Ac 1, 12-14 ; 1 P 4, 13-16 ; Jn 17, 1-11a
Septième dimanche de Pâques - année A (8 mai 2005)
Homélie du frère Daniel BOURGEOIS
Donc, pas d'agonie. Mais alors, qu'est-ce que cela veut dire ? Est-ce que cela veut que Jésus, chez saint Jean, est une espèce figure absolument insensible à la souffrance des hommes, qui plane au-dessus des destinées humaines, des contingences que seraient les clous dans la chair, du coup de lance ? Je ne le crois pas. En fait, saint Jean nous amène à nous poser une question qui est essentielle : comment le Christ a-t-Il vécu sa mort ? De fait, quand on pense au Christ vivant sa mort, nous sommes, et c'est très normal parce que pour nous, c'est quand même le problème numéro un, quand nous vivons notre mort ou que nous sommes en train d'imaginer comment nous vivrons notre mort, nous pensons à l'hôpital, avec tous les tuyaux qu'on a dans le corps, on perd petit à petit la tête, on veut être sous morphine, soins palliatifs et le reste, donc on imagine que Jésus qui n'a pas eu tout cela d'ailleurs, Lui, il voit sa mort uniquement sous l'aspect de mourir physiquement, de disparaître. Or, ce n'est pas si simple.
Ce que nous apprend l'évangile de saint Jean et qui est très important, c'est que même dans sa mort, permettez-moi l'expression, Jésus ne décroche pas de sa mission. C'est cela l'importance de ce moment, c'est qu'au moment même d'entrer dans l'agonie, et c'est cela que Jean a remarquablement su mettre en évidence, c'est pour cela qu'on dit qu'il se penche sur la poitrine du Christ au moment de la Cène, il devine ce qu'il y a dans le cœur du Christ, ce qu'il devine c'est qu'au moment où Jésus entre dans la mort, Il fait face au projet de salut qui remonte à la création du monde et qui est sa gloire. La gloire de Jésus, c'est de porter le destin de l'humanité. C'est difficile pou nous de penser les derniers instants de Jésus dans son agonie au Jardin des Oliviers, car il faut maintenir les deux choses. Il faut maintenir à la fois le côté cruel d'un homme qui fait face à sa mort et qui anticipe déjà dans la souffrance corporelle et réelle ce que va lui coûter la croix, mais si on ne met que cela, on oublie l'autre aspect que précisément révèle l'évangéliste Jean, celui qui voit dans le cœur même de sa souffrance la plénitude du plan de Dieu, que Lui et son Père ont en commun, c'est-à-dire faire que tous les hommes soient en eux et réunis en eux.
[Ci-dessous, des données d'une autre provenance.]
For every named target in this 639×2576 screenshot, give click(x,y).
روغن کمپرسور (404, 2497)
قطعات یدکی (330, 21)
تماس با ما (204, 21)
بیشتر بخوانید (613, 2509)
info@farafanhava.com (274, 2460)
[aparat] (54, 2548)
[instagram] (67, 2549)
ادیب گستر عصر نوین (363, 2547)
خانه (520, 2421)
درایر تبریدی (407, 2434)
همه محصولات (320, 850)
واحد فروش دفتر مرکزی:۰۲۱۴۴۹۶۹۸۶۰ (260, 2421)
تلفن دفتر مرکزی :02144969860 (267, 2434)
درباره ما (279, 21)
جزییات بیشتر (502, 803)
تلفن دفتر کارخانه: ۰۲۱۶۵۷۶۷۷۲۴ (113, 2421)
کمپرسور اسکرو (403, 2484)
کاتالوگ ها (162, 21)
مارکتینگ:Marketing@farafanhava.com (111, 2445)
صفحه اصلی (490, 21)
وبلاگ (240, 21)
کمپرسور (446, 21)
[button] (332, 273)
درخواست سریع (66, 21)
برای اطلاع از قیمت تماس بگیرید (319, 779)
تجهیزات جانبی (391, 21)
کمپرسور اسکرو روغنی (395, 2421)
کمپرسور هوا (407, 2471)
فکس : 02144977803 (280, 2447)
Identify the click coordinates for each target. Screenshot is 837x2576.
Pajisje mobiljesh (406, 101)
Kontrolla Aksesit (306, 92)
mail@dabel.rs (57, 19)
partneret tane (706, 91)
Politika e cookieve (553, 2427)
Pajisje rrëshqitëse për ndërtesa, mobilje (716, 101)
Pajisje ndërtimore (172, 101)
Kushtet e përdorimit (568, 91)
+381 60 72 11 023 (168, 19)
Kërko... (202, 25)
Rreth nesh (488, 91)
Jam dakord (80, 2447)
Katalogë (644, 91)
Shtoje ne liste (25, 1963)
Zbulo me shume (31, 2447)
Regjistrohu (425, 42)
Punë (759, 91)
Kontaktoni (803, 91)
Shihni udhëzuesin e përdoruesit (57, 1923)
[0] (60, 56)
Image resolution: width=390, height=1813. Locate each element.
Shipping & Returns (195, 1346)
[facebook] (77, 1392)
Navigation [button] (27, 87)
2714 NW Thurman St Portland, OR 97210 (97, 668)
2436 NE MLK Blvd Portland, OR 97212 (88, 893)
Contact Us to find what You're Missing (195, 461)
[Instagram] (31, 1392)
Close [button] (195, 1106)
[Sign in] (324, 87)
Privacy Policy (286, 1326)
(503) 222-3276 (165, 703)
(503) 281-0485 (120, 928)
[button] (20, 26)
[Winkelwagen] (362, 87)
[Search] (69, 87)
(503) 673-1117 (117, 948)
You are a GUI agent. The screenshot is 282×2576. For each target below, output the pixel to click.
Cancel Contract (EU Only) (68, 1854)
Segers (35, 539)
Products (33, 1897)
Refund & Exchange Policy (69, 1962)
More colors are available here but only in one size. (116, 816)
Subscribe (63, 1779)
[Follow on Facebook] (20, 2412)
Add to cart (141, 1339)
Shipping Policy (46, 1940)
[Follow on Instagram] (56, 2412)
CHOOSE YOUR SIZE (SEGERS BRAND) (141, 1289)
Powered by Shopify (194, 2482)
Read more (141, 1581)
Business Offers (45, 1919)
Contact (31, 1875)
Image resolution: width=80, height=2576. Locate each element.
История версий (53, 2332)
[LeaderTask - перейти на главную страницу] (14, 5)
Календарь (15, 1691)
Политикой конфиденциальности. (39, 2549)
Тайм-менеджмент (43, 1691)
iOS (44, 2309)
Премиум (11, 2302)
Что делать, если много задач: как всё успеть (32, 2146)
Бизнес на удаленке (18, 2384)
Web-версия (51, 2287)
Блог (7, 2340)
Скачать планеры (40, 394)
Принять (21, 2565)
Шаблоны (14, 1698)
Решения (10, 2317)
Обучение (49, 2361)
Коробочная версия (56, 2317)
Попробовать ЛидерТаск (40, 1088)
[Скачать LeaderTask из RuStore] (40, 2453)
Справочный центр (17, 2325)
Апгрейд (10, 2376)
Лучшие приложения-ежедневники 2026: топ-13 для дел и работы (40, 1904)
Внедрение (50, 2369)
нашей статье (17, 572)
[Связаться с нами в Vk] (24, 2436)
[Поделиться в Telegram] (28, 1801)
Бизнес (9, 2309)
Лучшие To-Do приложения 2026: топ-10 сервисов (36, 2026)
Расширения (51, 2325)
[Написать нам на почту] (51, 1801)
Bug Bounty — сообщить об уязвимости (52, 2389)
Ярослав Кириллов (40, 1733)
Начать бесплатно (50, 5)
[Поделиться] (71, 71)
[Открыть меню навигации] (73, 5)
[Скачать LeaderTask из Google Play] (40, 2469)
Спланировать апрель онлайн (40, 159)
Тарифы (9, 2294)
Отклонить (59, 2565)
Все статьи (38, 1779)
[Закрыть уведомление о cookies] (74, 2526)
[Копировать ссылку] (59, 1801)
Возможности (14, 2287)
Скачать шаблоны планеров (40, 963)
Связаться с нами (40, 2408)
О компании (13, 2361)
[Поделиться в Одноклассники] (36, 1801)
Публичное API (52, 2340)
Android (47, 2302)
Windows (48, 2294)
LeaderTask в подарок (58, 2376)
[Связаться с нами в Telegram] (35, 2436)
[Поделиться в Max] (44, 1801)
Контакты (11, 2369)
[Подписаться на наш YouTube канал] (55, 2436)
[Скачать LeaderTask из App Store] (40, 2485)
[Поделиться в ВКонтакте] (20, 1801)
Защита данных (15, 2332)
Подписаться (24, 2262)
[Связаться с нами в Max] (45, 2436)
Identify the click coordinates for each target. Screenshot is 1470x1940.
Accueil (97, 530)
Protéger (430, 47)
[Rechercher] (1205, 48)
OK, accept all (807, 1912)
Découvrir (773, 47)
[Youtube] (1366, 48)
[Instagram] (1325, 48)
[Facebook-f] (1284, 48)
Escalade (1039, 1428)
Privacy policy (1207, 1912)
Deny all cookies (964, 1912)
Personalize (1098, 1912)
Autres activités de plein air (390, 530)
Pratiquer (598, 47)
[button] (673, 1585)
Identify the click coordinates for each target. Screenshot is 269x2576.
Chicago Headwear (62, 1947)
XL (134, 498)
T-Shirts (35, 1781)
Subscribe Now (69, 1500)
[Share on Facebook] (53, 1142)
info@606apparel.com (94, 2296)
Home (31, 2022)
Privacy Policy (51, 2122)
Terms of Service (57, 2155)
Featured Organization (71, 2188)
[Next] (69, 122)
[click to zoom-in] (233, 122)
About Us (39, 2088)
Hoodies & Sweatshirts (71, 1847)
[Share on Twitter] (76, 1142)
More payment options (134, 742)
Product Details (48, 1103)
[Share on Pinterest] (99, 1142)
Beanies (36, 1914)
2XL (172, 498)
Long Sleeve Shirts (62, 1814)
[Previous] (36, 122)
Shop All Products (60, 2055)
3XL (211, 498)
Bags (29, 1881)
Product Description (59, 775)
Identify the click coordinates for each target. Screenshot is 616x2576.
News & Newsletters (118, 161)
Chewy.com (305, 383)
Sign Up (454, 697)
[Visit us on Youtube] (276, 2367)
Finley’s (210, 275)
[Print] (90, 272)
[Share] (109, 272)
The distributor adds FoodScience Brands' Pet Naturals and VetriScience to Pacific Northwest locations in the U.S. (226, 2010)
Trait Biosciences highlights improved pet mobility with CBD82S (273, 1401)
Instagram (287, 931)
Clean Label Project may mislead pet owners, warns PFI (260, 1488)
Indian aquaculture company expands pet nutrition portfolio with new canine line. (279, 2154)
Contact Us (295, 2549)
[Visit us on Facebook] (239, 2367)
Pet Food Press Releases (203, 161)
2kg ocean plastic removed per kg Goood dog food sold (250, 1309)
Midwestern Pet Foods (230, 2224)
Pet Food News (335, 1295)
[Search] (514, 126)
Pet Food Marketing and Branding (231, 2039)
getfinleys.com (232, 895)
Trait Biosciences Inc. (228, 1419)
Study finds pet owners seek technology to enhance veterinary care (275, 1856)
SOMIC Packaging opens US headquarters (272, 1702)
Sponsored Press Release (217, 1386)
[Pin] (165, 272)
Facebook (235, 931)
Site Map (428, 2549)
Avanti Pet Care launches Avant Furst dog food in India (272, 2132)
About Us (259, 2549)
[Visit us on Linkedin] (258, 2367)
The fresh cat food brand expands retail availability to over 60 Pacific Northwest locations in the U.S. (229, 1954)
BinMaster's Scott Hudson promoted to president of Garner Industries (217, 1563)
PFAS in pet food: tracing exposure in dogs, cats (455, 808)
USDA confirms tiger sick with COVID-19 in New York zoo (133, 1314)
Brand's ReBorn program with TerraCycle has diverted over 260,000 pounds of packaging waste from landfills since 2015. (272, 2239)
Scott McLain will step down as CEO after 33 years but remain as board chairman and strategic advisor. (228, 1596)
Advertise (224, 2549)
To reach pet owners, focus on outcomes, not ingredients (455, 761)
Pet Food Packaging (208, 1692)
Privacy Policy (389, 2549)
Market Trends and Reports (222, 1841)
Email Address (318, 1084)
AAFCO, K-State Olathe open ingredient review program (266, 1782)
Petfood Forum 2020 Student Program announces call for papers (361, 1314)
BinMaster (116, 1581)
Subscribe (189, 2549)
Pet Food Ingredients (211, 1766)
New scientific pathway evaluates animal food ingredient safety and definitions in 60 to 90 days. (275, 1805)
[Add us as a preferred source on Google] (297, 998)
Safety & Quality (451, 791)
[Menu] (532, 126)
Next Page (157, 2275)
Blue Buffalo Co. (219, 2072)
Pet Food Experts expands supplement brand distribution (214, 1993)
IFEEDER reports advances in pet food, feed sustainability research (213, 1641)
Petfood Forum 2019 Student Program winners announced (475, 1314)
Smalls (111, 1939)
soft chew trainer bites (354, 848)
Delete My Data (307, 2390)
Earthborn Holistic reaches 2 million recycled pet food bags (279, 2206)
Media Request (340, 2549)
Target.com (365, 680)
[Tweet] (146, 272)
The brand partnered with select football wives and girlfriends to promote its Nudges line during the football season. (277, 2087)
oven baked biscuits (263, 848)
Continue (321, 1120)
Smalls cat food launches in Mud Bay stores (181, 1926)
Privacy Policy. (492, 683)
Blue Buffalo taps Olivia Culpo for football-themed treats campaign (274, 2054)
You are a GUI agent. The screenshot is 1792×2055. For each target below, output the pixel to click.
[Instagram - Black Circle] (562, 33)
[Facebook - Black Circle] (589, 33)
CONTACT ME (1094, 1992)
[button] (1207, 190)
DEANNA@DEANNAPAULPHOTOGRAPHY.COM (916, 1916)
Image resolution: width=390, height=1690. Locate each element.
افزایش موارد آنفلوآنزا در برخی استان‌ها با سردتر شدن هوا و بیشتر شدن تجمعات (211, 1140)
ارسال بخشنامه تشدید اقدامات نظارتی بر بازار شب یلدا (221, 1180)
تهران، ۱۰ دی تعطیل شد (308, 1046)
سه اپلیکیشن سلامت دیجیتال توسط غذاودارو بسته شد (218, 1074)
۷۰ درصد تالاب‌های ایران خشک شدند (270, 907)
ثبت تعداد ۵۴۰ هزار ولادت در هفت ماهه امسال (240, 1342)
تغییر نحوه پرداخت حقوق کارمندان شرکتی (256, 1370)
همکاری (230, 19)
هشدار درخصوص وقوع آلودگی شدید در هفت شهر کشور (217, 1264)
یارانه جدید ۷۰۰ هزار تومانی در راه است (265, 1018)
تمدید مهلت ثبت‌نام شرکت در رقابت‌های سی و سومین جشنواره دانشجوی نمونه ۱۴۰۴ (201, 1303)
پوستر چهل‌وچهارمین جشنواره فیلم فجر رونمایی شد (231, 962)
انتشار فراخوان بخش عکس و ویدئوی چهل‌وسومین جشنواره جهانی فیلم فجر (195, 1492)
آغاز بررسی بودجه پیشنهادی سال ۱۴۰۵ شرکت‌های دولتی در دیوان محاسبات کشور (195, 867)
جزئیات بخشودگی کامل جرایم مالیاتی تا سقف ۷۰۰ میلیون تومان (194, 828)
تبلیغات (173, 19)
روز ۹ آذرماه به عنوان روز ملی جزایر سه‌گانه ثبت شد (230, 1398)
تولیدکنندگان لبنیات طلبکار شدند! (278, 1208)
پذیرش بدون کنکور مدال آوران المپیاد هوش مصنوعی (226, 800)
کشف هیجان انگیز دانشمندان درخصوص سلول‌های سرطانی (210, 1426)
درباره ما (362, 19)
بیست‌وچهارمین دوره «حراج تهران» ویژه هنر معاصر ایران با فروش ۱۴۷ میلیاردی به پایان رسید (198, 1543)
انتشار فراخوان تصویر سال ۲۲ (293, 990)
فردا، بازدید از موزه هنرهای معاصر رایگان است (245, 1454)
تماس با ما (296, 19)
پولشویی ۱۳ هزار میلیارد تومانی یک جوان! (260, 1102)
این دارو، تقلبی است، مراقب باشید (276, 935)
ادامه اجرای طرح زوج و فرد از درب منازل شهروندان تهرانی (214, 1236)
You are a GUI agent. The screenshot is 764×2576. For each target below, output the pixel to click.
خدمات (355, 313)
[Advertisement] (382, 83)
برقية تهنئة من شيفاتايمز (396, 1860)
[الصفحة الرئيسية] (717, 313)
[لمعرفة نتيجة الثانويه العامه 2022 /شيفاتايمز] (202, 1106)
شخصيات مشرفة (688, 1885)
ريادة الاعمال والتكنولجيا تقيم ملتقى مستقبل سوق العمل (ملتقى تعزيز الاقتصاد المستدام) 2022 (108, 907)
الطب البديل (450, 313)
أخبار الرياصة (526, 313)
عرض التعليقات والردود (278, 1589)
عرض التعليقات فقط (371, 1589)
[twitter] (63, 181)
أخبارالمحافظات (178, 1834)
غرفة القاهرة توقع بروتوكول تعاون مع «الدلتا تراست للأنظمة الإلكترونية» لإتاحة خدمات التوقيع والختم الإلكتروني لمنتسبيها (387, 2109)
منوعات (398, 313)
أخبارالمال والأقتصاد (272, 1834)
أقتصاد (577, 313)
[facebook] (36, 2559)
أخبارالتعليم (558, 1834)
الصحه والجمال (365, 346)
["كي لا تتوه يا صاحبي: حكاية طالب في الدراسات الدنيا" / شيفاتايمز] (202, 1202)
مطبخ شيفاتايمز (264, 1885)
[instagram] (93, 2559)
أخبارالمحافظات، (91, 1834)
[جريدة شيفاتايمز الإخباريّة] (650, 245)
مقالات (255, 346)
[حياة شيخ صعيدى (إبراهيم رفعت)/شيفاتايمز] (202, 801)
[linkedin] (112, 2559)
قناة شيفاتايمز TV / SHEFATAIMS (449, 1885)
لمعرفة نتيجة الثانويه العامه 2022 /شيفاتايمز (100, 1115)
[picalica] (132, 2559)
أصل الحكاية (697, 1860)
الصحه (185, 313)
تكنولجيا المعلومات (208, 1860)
Vous comprenez pourquoi on lit cela aujourd'hui. Nous sommes le dimanche entre l'Ascension et la Pentecôte, c'est un dimanche que nous vivons comme une attente. Qu'est-ce que signifie une attente ? Cela signifie deux choses : premièrement qu'il y a du passé derrière, des promesses, des projets, et deuxièmement qu'il y a de l'avenir devant, la réalisation ou non de ces projets et de ces promesses. La plupart du temps les croyants, les hommes en général n'aiment pas attendre, c'est vrai ( c'est pour cela qu'il y a beaucoup de gens qui ne viennent pas à Saint Jean de Malte, parce qu'il paraît qu'il faut toujours attendre ! ). On n'aime pas attendre, mais pourquoi ? On a tort, parce que l'attente est la modalité propre du temps. Le temps est toujours une attente, l'attente veut d'ailleurs dire "tension". C'est précisément quand on attend, et qu'on oublie de vivre le temps comme une tension, qu'à ce moment-là le temps devient ennuyeux. Mais si nous savions attendre, c'est-à-dire rester dans la tension entre la promesse, le projet, et l'accomplissement et la réalisation de ce projet ou de cette promesse, nous vivrions, et heureusement de temps en temps, nous vivons ce temps de l'attente de façon correcte. Quand les disciples sont au cénacle, c'est tout sauf un temps mort comme on dit. Ce n'est pas un temps mort, c'est qu'ils sont entre les deux moments : celui de la résurrection de leur Seigneur, et celui du moment où l'Esprit va leur être communiqué. Donc, ici, nous touchons exactement le cœur même de notre temps humain, c'est-à-dire que nous sommes toujours entre un appel, une attente, et la réalisation et l'accomplissement. C'est ce qui fait que cela peut durer. Le jour où il n'y a plus de promesse, où il n'y a plus rien à attendre, il n'y a plus qu'à se flinguer, c'est clair ! Les gens qui vivent sans attente, sans espérance, il n'y a plus rien du tout. Mais la véritable santé du temps pour l'homme, c'est de vivre dans la tension des deux. Remarquez-le, si pas impossible, votre bonheur conjugal et familial suffisait, et que vous étiez parfaitement satisfait, comme Bouddha, les yeux fermés, mis-clos et retournés complètement dans son nombriliste intérieur, à ce moment-là, vous tuez le bonheur familial. Le bonheur familial est fait d'attentes, de promesses, il est fait d'inaccomplis et de possibilités d'accomplissement.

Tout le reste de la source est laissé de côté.